Après Clariant, Toyota, Nissan et BMW, ABB invoque la cherté du prix du pétrole et des matières premières pour expliquer le rétrécissement de ses marges. «Même si on assiste maintenant à un recul des cours, les niveaux atteints sont tels que nos mesures d'économies restent d'actualité», a déclaré Brice Koch, le responsable de l'unité Transformateurs à l'occasion d'une conférence de presse téléphonique jeudi.
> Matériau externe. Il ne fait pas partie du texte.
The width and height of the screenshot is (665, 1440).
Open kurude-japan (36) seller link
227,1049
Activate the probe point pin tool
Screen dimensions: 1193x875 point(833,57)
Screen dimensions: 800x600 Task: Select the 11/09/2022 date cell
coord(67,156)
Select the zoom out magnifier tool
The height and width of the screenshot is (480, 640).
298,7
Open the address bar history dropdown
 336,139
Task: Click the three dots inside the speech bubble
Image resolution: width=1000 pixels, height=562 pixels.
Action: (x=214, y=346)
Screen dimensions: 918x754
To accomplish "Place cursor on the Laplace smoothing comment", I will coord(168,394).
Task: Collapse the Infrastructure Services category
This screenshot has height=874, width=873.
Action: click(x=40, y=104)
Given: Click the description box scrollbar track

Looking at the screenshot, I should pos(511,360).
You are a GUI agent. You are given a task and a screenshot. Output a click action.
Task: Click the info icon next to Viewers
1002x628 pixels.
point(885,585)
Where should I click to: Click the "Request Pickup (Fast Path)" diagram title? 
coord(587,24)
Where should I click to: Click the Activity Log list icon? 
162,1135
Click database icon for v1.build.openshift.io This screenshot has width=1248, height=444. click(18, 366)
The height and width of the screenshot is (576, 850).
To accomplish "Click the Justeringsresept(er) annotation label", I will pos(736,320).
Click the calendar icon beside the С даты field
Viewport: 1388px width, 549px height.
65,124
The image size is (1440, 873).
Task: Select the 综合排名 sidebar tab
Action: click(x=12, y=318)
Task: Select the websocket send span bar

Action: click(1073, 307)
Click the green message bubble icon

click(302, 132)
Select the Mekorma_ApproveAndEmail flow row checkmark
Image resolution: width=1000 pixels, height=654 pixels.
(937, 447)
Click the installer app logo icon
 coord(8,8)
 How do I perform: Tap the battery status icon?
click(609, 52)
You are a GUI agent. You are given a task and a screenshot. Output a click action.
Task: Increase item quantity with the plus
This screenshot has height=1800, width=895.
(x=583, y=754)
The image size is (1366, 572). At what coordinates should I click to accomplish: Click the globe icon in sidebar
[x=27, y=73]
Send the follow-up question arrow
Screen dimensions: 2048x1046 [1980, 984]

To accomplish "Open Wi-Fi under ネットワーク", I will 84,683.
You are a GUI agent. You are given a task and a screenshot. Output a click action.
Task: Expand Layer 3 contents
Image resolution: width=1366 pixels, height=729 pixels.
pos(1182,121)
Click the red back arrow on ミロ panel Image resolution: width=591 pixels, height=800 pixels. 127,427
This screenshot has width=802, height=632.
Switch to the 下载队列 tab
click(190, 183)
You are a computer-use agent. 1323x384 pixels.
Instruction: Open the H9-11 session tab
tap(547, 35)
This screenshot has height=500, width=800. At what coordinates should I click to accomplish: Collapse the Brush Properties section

Les matières premières sont orientées à la hausse depuis bientôt trois ans. Mais, pour ces entreprises, la dernière envolée des cours depuis le début de l'année semble être la goutte d'eau qui fait déborder le vase; un vase déjà à moitié rempli par d'autres problèmes. Avec ses transformateurs, ABB évoluait dans un secteur alourdi par les surcapacités: «Avant la libéralisation du marché, de nombreux pays protégeaient leur fabricant national. Il en résulte aujourd'hui une offre pléthorique qui peine à s'ajuster, a expliqué Fred Kindle, directeur général d'ABB. C'est le plus gros problème dans ce marché.» La restructuration annoncée jeudi a été déclenchée par l'addition de cette pression à la hausse des matières premières.

«ABB a trop d'usines de transformateurs qui se trouvent souvent dans des pays matures. C'est le dernier grand problème dans la structure des coûts. La direction s'est enfin résolue à le traiter», se réjouit Alessandro Migliorini, analyste chez Helvea à Genève.

Fred Kindle a aussi expliqué que la fermeture de plusieurs usines dans les pays développés répondait au besoin de se rapprocher d'une clientèle de plus en plus asiatique. L'Asie, où la croissance est plus rapide, génère 21% des ventes avec seulement 16% des employés. L'Europe est à respectivement 59% et 52%, mais avec plusieurs milliers de salariés travaillant dans les centres de recherche et développement. Le déséquilibre n'est pas si évident. Fred Kindle entame-t-il une délocalisation vers des pays à plus bas salaires?